■ **Extracto**:
▬▬▬▬▬▬▬▬▬▬

Ciertamente, los museos nacieron como uno de los dispositivos más eficaces de la propaganda y legitimación de la nación en la Modernidad; como tales fueron exportados al resto de mundo en el mismo paquete que contenía el modelo de Estado y de sociedad civil occidental. En particular, los museos arqueológicos, históricos, etnográficos… desempeñaron el estratégico papel de suministrar las heroicas narrativas de los orígenes y la memoria colectiva de la nación. Pero pese a esta relevancia, todos ellos fueron subsidiarios respecto de los museos de arte, que fueron los llamados a dotar a la nación de su verdadera personalidad. Su propia proliferación, fuera incluso de las capitales y las grandes ciudades, no hizo sino reforzar históricamente la centralidad de los ”museos de arte” como los principales indicadores de la riqueza y prestigio nacionales. Este mecanismo ha operado también en las Islas pese al fomento, a menudo con estridencia, de los museos de “cultura local” auspiciados por la política “nacionalista”. Pero en Canarias, desde luego en lo que parece contra intuitivo, los museos de historia natural, arqueológicos, históricos, etnográficos nacieron y son mantenidos, fundamentalmente, como recursos turísticos –tanto para los extranjeros como para los propios locales, amén, claro está, de ser visita obligada para la cautiva población escolar-. De hecho, en comparación con los de arte, estos museos no dejan de ser combinaciones, muchas veces esperpénticas, de souvenirs turísticos y juguetes infantiles. De ahí que, por esta razón, sólo los museos de arte proporcionan el necesario marchamo de legitimación cultural a las elites locales, muy especialmente cuando éstas adoptan un ideario político “nacionalista”. Ahora bien, para decirlo una vez más, es la historia del arte la que otorga dicha legitimación y no la mera voluntad política. De tal forma que, si no se cae en la trampa de mirar el cuadro de frente y se adopta, por el contrario, esa otra perspectiva anamórfica, se puede apreciar que la imagen lo que muestra es a la política local y la historia de arte manteniéndose mutuamente, simbióticamente, sus posiciones de poder en la sociedad insular.

▬▬▬▬▬▬▬▬▬▬

■ **Actividad**:
Según el extracto, ¿como qué nacieron y se mantienen fundamentalmente los museos de historia natural, arqueológicos, históricos y etnográficos en Canarias?

■ **Material dado**:
▬▬▬▬▬▬▬▬▬▬

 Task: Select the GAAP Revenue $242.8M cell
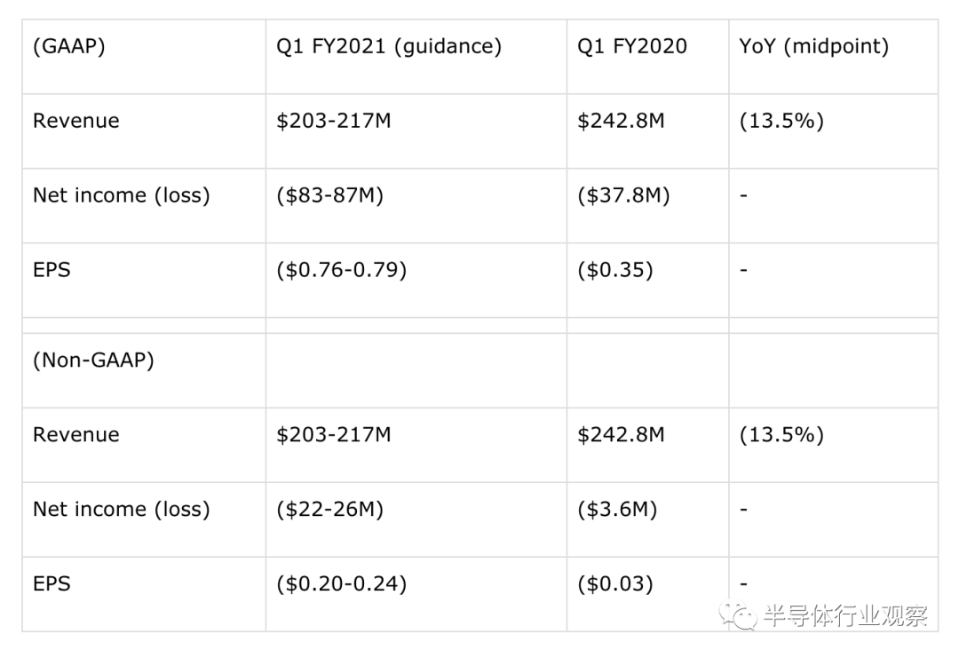(647, 131)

▬▬▬▬▬▬▬▬▬▬

■ **Resultado**:
Como recursos turísticos.